**EXERCISE AIM**
Reproduce the following entries verbatim.

**MATERIAL FOR THIS EXERCISE**
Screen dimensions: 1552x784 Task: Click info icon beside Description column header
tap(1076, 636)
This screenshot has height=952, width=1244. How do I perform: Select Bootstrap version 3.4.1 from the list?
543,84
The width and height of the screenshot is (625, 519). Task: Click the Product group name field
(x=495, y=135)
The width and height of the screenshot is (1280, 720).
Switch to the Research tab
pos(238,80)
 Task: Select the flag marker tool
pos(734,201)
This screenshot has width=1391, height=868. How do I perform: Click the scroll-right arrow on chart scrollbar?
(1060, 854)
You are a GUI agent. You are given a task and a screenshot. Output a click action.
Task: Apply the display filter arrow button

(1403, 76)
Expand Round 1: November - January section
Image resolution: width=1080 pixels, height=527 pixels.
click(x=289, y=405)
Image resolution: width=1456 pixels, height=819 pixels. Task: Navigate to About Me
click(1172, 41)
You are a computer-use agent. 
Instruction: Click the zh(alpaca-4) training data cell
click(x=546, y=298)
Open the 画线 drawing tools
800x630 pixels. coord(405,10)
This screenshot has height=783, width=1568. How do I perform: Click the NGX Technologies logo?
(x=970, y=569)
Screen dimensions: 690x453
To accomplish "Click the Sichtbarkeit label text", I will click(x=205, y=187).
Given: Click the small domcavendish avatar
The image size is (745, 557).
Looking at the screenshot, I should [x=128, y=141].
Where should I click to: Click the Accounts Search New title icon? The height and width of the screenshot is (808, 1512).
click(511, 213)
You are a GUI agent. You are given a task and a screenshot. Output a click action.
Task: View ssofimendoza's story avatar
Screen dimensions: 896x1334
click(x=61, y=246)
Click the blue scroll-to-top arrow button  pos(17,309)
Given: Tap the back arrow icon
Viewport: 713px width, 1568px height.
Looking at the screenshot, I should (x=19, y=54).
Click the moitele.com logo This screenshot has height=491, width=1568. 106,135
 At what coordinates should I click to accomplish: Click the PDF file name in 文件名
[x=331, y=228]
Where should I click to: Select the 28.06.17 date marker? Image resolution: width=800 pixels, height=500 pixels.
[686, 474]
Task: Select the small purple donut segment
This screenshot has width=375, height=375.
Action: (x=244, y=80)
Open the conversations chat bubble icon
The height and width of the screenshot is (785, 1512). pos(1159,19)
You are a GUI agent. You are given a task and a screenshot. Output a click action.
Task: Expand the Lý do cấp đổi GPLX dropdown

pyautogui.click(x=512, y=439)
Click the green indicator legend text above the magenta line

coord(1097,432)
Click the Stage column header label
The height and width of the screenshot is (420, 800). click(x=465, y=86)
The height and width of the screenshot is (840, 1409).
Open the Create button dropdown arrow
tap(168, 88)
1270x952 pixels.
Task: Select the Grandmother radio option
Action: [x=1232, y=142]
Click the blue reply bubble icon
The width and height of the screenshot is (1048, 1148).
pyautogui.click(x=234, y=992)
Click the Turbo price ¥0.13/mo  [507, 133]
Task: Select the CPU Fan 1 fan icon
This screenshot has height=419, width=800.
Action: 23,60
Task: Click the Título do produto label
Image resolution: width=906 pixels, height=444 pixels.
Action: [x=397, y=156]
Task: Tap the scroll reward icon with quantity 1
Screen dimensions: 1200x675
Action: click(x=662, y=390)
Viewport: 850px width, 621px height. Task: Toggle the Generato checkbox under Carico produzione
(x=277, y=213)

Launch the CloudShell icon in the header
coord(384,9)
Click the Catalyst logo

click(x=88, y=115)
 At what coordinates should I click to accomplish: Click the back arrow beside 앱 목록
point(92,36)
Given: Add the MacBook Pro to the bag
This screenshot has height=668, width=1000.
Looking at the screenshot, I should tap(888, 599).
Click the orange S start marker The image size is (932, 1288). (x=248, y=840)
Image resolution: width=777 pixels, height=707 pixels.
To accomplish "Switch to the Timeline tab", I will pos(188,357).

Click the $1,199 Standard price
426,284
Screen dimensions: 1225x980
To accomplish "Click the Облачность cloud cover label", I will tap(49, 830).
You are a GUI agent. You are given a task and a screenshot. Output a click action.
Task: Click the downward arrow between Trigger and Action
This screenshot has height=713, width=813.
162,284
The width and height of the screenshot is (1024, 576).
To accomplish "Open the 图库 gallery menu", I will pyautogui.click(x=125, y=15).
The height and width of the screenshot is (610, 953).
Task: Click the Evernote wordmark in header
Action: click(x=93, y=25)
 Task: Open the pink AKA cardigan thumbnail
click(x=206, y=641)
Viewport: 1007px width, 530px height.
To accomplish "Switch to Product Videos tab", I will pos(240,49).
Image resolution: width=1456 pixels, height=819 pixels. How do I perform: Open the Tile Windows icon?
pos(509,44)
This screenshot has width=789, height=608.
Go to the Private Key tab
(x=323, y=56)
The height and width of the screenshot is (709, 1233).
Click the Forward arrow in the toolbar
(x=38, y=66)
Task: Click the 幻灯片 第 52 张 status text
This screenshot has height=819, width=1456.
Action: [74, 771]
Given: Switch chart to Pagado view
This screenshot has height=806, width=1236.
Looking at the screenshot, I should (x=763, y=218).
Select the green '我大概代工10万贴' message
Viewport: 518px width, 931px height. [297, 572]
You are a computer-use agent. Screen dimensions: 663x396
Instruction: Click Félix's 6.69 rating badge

**EXERCISE OUTPUT**
Screen dimensions: 1552x784 Task: Click info icon beside Description column header
tap(1076, 636)
This screenshot has height=952, width=1244. How do I perform: Select Bootstrap version 3.4.1 from the list?
543,84
The width and height of the screenshot is (625, 519). Task: Click the Product group name field
(x=495, y=135)
The width and height of the screenshot is (1280, 720).
Switch to the Research tab
pos(238,80)
 Task: Select the flag marker tool
pos(734,201)
This screenshot has width=1391, height=868. How do I perform: Click the scroll-right arrow on chart scrollbar?
(1060, 854)
You are a GUI agent. You are given a task and a screenshot. Output a click action.
Task: Apply the display filter arrow button

(1403, 76)
Expand Round 1: November - January section
Image resolution: width=1080 pixels, height=527 pixels.
click(x=289, y=405)
Image resolution: width=1456 pixels, height=819 pixels. Task: Navigate to About Me
click(1172, 41)
You are a computer-use agent. 
Instruction: Click the zh(alpaca-4) training data cell
click(x=546, y=298)
Open the 画线 drawing tools
800x630 pixels. coord(405,10)
This screenshot has height=783, width=1568. How do I perform: Click the NGX Technologies logo?
(x=970, y=569)
Screen dimensions: 690x453
To accomplish "Click the Sichtbarkeit label text", I will click(x=205, y=187).
Given: Click the small domcavendish avatar
The image size is (745, 557).
Looking at the screenshot, I should [x=128, y=141].
Where should I click to: Click the Accounts Search New title icon? The height and width of the screenshot is (808, 1512).
click(511, 213)
You are a GUI agent. You are given a task and a screenshot. Output a click action.
Task: View ssofimendoza's story avatar
Screen dimensions: 896x1334
click(x=61, y=246)
Click the blue scroll-to-top arrow button  pos(17,309)
Given: Tap the back arrow icon
Viewport: 713px width, 1568px height.
Looking at the screenshot, I should (x=19, y=54).
Click the moitele.com logo This screenshot has height=491, width=1568. 106,135
 At what coordinates should I click to accomplish: Click the PDF file name in 文件名
[x=331, y=228]
Where should I click to: Select the 28.06.17 date marker? Image resolution: width=800 pixels, height=500 pixels.
[686, 474]
Task: Select the small purple donut segment
This screenshot has width=375, height=375.
Action: (x=244, y=80)
Open the conversations chat bubble icon
The height and width of the screenshot is (785, 1512). pos(1159,19)
You are a GUI agent. You are given a task and a screenshot. Output a click action.
Task: Expand the Lý do cấp đổi GPLX dropdown

pyautogui.click(x=512, y=439)
Click the green indicator legend text above the magenta line

coord(1097,432)
Click the Stage column header label
The height and width of the screenshot is (420, 800). click(x=465, y=86)
The height and width of the screenshot is (840, 1409).
Open the Create button dropdown arrow
tap(168, 88)
1270x952 pixels.
Task: Select the Grandmother radio option
Action: [x=1232, y=142]
Click the blue reply bubble icon
The width and height of the screenshot is (1048, 1148).
pyautogui.click(x=234, y=992)
Click the Turbo price ¥0.13/mo  [507, 133]
Task: Select the CPU Fan 1 fan icon
This screenshot has height=419, width=800.
Action: 23,60
Task: Click the Título do produto label
Image resolution: width=906 pixels, height=444 pixels.
Action: [x=397, y=156]
Task: Tap the scroll reward icon with quantity 1
Screen dimensions: 1200x675
Action: click(x=662, y=390)
Viewport: 850px width, 621px height. Task: Toggle the Generato checkbox under Carico produzione
(x=277, y=213)

Launch the CloudShell icon in the header
coord(384,9)
Click the Catalyst logo

click(x=88, y=115)
 At what coordinates should I click to accomplish: Click the back arrow beside 앱 목록
point(92,36)
Given: Add the MacBook Pro to the bag
This screenshot has height=668, width=1000.
Looking at the screenshot, I should tap(888, 599).
Click the orange S start marker The image size is (932, 1288). (x=248, y=840)
Image resolution: width=777 pixels, height=707 pixels.
To accomplish "Switch to the Timeline tab", I will pos(188,357).

Click the $1,199 Standard price
426,284
Screen dimensions: 1225x980
To accomplish "Click the Облачность cloud cover label", I will tap(49, 830).
You are a GUI agent. You are given a task and a screenshot. Output a click action.
Task: Click the downward arrow between Trigger and Action
This screenshot has height=713, width=813.
162,284
The width and height of the screenshot is (1024, 576).
To accomplish "Open the 图库 gallery menu", I will pyautogui.click(x=125, y=15).
The height and width of the screenshot is (610, 953).
Task: Click the Evernote wordmark in header
Action: click(x=93, y=25)
 Task: Open the pink AKA cardigan thumbnail
click(x=206, y=641)
Viewport: 1007px width, 530px height.
To accomplish "Switch to Product Videos tab", I will pos(240,49).
Image resolution: width=1456 pixels, height=819 pixels. How do I perform: Open the Tile Windows icon?
pos(509,44)
This screenshot has width=789, height=608.
Go to the Private Key tab
(x=323, y=56)
The height and width of the screenshot is (709, 1233).
Click the Forward arrow in the toolbar
(x=38, y=66)
Task: Click the 幻灯片 第 52 张 status text
This screenshot has height=819, width=1456.
Action: [74, 771]
Given: Switch chart to Pagado view
This screenshot has height=806, width=1236.
Looking at the screenshot, I should (x=763, y=218).
Select the green '我大概代工10万贴' message
Viewport: 518px width, 931px height. [297, 572]
You are a computer-use agent. Screen dimensions: 663x396
Instruction: Click Félix's 6.69 rating badge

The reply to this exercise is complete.